Prasasti ini juga memuat batas-batas kerajaan Tarumanegara, yakni: sebelah barat berbatasan dengan laut, sebelah selatan juga berbatas dengan laut, sebelah timur dengan sungai Citarum dan sebelah utara dengan daerah Karawang.
7. Situs Pasir Angin
Situs ini terletak di Desa Cemplang, Kecamatan Cibungbulang, Bogor, berada di bukit kecil di sebelah utara daerah aliran Sungai Cianten yang mengalir dari selatan ke utara. Di bukit tersebut terdapat monolitik setinggi 1,2 meter.
Di sini, ditemukan berbagai artefak seperti: tembikar, porselen, kemarik dari batuan, artefak kaca, perunggu, besi, dan emas. Salah satu artefak tersebut adalah topeng emas.
8. Prasasti Ciaruteun B
Lokasi Prasasti Ciaruteun di Desa Ciaruteun, Kecamatan Cibungbulang, Kabupaten Bogor ditemukan di aliran Sungai Ciaruteun, Bogor pada 1863, prasasti ini terbagi menjadi dua bagian yaitu Prasasti Ciaruteun A yang tertulis dengan bahasa Sanskerta dan aksara Pallawa terdiri atas 4 baris puisi India (Irama Anustubh) dan Prasasti Ciaruteun B berisikan goresan telapak kaki dan motif laba-laba yang belum diketahui maknanya.

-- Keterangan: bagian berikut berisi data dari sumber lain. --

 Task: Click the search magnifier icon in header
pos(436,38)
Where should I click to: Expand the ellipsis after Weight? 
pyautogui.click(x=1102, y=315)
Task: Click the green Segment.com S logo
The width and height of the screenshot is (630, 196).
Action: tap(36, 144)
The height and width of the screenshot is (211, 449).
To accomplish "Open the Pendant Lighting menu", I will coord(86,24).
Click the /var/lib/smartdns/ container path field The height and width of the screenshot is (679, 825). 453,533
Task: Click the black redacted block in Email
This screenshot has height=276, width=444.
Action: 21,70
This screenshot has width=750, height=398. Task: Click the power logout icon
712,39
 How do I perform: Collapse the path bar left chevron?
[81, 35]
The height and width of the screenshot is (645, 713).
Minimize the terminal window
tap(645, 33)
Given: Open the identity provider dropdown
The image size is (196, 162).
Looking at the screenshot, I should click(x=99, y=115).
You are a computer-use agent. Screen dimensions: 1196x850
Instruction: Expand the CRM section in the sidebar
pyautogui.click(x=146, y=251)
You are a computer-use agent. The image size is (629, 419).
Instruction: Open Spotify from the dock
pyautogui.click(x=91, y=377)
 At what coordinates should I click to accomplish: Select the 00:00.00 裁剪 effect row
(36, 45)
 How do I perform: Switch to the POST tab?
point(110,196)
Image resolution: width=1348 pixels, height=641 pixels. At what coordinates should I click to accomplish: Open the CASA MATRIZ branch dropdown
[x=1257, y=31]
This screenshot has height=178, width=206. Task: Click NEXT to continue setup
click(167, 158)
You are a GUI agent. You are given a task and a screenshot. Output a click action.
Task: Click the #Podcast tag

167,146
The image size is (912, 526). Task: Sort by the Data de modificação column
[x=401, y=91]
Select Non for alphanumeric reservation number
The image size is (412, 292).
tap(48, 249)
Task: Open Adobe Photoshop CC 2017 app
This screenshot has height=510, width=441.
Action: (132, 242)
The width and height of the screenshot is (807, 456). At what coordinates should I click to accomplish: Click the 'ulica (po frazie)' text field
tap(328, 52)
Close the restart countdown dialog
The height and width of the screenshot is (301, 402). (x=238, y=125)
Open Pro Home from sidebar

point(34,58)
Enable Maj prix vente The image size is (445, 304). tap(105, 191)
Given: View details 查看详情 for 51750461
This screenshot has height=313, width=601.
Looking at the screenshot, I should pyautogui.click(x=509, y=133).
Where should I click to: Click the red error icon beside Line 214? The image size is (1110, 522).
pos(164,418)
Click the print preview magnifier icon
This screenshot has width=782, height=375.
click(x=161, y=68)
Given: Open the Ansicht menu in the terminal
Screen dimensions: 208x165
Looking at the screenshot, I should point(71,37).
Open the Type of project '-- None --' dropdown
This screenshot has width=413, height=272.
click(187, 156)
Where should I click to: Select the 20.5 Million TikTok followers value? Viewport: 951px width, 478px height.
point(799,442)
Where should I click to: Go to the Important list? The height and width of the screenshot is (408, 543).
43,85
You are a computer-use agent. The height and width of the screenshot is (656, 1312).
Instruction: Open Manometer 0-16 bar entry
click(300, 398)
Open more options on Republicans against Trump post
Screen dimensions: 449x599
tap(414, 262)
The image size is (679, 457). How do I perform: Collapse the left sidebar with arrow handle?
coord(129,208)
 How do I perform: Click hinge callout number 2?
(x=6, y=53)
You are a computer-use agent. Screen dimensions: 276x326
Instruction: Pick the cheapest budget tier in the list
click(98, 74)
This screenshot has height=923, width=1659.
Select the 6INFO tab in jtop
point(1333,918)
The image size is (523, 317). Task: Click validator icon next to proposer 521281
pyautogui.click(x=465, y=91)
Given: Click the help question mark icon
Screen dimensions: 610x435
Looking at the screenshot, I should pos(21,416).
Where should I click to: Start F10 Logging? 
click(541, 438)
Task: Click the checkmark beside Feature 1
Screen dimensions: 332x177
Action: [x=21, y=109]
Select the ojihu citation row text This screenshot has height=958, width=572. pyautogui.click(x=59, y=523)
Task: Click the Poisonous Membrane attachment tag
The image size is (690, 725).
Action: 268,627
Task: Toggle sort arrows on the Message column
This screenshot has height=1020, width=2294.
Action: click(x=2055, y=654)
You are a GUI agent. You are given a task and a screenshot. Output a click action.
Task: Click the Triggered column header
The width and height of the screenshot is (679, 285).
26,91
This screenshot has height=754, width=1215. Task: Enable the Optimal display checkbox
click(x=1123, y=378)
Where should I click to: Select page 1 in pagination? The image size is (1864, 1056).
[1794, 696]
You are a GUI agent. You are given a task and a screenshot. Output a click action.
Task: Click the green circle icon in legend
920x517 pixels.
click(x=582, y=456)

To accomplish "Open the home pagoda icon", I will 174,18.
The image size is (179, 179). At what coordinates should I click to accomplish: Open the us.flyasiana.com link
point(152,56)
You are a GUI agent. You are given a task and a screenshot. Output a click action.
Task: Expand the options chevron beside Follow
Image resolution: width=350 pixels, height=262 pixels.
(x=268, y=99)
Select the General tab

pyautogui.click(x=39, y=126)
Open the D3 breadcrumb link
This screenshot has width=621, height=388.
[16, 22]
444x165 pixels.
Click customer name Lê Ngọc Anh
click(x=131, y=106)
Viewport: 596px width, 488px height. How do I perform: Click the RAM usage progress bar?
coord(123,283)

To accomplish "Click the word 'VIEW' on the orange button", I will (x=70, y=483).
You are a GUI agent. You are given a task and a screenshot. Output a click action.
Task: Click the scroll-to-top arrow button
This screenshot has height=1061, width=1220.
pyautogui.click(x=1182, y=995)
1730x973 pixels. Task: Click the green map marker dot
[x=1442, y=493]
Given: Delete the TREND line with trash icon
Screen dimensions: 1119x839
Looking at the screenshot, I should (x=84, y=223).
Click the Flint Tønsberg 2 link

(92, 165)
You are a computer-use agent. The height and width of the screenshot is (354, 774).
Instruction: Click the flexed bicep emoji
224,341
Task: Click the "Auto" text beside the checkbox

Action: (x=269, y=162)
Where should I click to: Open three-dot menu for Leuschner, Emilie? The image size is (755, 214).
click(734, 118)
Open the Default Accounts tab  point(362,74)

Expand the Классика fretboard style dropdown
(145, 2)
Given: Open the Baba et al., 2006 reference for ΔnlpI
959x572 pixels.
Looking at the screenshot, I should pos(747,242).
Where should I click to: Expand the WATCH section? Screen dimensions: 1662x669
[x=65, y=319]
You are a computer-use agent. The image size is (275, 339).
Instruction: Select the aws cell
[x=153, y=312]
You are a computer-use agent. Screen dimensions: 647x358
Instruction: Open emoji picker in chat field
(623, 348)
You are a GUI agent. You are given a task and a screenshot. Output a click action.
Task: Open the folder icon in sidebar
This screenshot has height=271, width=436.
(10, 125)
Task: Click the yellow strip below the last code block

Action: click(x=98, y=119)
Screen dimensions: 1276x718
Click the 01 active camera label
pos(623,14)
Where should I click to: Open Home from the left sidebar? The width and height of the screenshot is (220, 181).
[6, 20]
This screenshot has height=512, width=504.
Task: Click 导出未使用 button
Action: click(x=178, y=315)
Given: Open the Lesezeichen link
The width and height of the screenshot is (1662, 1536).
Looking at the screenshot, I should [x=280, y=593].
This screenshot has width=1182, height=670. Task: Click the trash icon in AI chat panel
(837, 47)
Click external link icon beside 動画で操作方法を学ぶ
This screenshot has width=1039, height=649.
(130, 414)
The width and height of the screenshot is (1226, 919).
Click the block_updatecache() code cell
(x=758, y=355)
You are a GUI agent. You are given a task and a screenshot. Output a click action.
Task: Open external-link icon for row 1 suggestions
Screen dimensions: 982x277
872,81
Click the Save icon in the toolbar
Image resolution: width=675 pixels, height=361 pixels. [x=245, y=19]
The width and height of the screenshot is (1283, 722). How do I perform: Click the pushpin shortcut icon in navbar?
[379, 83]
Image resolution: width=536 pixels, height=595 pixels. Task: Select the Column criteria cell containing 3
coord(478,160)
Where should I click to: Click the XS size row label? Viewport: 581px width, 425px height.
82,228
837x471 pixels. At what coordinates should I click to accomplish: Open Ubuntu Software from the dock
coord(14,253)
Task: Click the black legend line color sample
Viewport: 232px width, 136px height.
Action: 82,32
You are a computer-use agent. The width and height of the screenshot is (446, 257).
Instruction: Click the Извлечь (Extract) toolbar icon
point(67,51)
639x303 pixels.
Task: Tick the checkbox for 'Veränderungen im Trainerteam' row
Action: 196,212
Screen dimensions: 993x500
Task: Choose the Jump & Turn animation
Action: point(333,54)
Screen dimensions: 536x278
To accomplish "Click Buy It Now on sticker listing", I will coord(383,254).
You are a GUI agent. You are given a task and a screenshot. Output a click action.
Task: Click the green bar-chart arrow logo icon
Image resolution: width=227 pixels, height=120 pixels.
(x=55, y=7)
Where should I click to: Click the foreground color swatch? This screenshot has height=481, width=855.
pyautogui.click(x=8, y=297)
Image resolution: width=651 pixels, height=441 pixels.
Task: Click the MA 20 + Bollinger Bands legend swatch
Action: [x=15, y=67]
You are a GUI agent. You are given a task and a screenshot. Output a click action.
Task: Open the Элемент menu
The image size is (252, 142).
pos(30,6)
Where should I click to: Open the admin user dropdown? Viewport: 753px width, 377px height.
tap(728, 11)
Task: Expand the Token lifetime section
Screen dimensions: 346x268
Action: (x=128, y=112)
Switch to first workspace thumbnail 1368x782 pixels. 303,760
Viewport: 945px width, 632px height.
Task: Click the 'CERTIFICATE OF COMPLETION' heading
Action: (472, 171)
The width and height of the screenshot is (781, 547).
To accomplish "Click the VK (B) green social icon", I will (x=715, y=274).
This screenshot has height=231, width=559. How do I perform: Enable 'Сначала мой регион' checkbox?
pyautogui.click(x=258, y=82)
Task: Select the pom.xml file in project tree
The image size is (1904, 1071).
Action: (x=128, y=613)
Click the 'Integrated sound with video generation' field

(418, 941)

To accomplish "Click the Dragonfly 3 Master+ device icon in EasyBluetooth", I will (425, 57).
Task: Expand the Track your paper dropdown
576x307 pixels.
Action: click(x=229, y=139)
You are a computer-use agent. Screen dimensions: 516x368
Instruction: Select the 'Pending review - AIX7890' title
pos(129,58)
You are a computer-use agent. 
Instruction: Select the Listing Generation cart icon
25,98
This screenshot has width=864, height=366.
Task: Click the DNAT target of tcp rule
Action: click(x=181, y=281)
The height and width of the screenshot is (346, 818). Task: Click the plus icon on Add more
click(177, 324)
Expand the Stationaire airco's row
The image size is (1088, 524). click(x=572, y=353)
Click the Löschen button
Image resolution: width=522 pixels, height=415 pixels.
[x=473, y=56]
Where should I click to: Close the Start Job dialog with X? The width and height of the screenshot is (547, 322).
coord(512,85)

Menurut juru kunci Prasasti Ciaruteun, simbol laba-laba di prasasti tersebut menandakan Raja Purnawarman gagah perkasa dan berkuasa. Prasasti ini memiliki ukuran 2 meter dengan tinggi 1.5 meter, berbobot 8 ton.
Baris pertama: vikkrantasya vanipateh
Baris kedua: srimatah purnnavarmmanah
Baris ketiga: tarumanagarendrasya
Baris keempat: visnor=iva padadvayam
Artinya:
“Inilah sepasang (telapak) kaki, yang seperti (telapak kaki) Dewa Wisnu, ialah telapak kaki Yang Mulia Purnnawarman, raja di negara Taruma (Tarumanagara), raja yang gagah berani di dunia”.